All’Istituto ortopedico milanese c’è un vero e proprio reparto gestito autonomamente dalle professioni sanitarie in cui si fa clinica e formazione. La parola al direttore del servizio: “Da noi passano ogni anno più di 5mila pazienti e ci sono 75 studenti che fanno tirocinio. Ci sono ampi spazi per allargare le competenze delle professioni sanitarie e non a discapito delle competenze mediche. Ma il punto è che serve una visione illuminata”.
03 LUG – Un vero e proprio reparto di assistenza e docenza all’interno di un Irccs sede del C.di L in Podologia dell’Università Statale di Milano totalmente diretto da un professionista sanitario. Un reparto da cui ogni anno passano più di 5000 pazienti e dove ci sono 75 studenti che fanno il loro tirocinio coordinati da un responsabile e 8 assistenti.
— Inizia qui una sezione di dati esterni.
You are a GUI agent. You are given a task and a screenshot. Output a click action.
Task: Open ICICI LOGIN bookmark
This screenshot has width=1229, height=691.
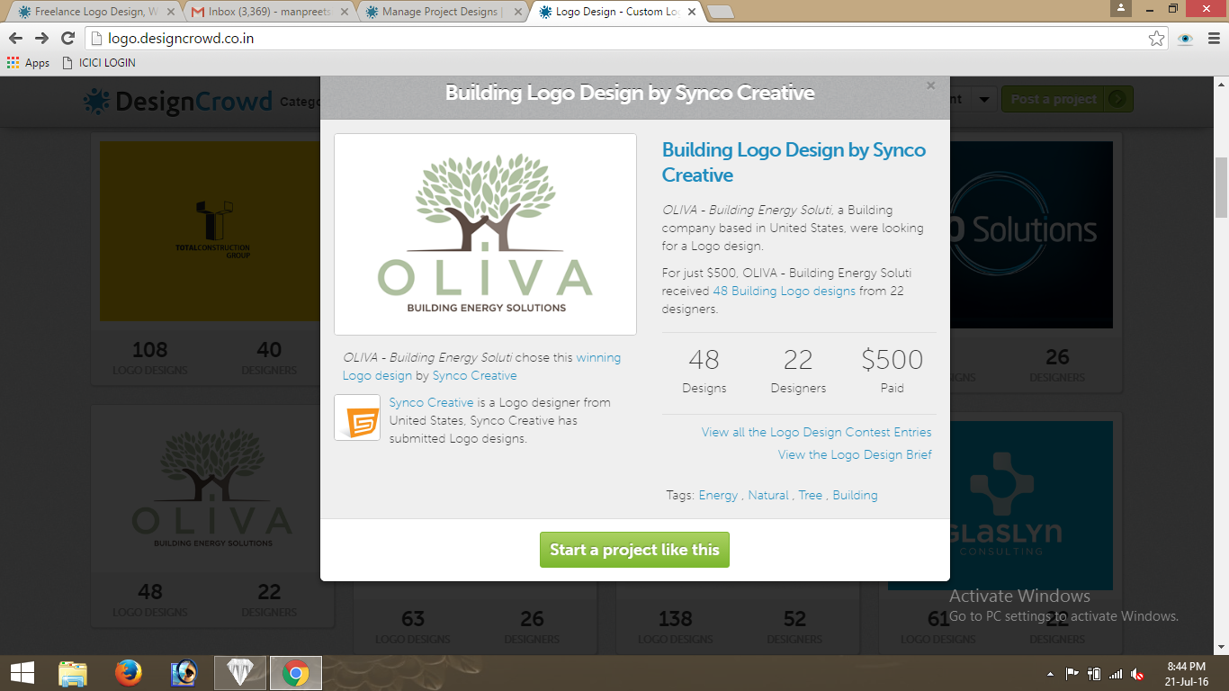pyautogui.click(x=99, y=63)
Un vero e proprio unicum nel panorama italiano quello del servizio di Podologia del Irccs Galeazzi di Milano che rappresenta anche un esempio concreto e positivo d’implementazione delle competenze e di estensione dell’autonomia professionale. Ma a spiegarci meglio la storia, il funzionamento e anche cosa accade in altri paesi europei è il direttore del servizio e Professore di Podologia Univ. degli Studi di Milano, Antonio Serafin.
Direttore, in anni in cui è in atto un ampio dibattito sull’implementazione delle competenze avanzate delle professioni sanitarie il suo reparto rappresenta un esempio pratico come non se ne trovano. Ci racconta com’è stato possibile.
Ha ragione, mi sento di dire che siamo un’isola felice conoscendo il panorama italiano. Ma tutto ciò è possibile grazie al fatto che tutti gli attori convolti, dall’Irccs all’Università, hanno saputo incontrarsi e dare vita ad un vero e proprio reparto clinico dove assistiamo più di 5000 pazienti l’anno e dove gli studenti svolgono il tirocinio
Quando nasce il servizio?
Il progetto di dar vita ad un servizio specifico specialistico e gestito autonomamente dalla professione nasce nel 2000 e in questi anni si è potenziato anche strutturalmente, perché i reparti non devono essere solo sulla carta ma devono poi avere le attrezzature, le strutture, e il personale adeguato per la gestione del servizio che è sia di analisi dei pazienti, e di prevenzione e ricerca, sia di formazione.
Quanti siete a lavorare nel reparto e con che mezzi?
Nel reparto, oltre a me, lavorano otto assistenti e ci sono ogni anno 75 studenti che fanno il tirocinio. Ma soprattutto abbiamo le strutture, ci sono laboratori ortesiologici e 1 di ricerca biomeccanica con strumentazioni avanzate e sei ambulatori per i trattamenti. In questo contesto, devo dirle che ho mutuato molto dai miei studi all’Ospedale Podologico dell’Università di Barcellona, in Spagna, dove esistono delle vere e proprie cliniche specializzate gestite dai podologi e dove si fa anche prevenzione e lo stesso avviene in Inghilterra. Lì, ma come in altri paesi europei, da questo punto di vista stanno puntando forte in questa direzione
Dal suo punto di vista, mi viene da dire, privilegiato, cosa pensa del dibattito che si è scatenato intorno alle competenze avanzate a partire dal comma 566?
Come le dicevo prima siamo in un’isola felice e di questo devo ringraziare l’Istituto Galeazzi e l’Università di Milano che hanno creduto nelle potenzialità del progetto. Ma è anche grazie ai risultati positivi in termini di prevenzione, cura e formazione che abbiamo registrato, che il reparto ha assunto un ruolo all’interno della struttura. Venendo alla sua domanda. A mio avviso ci sono ampi spazi per allargare le competenze delle professioni sanitarie e non a discapito delle competenze mediche. Ma il punto è che serve una visione illuminata che spesso latita, purtroppo, tranne che in pochi casi.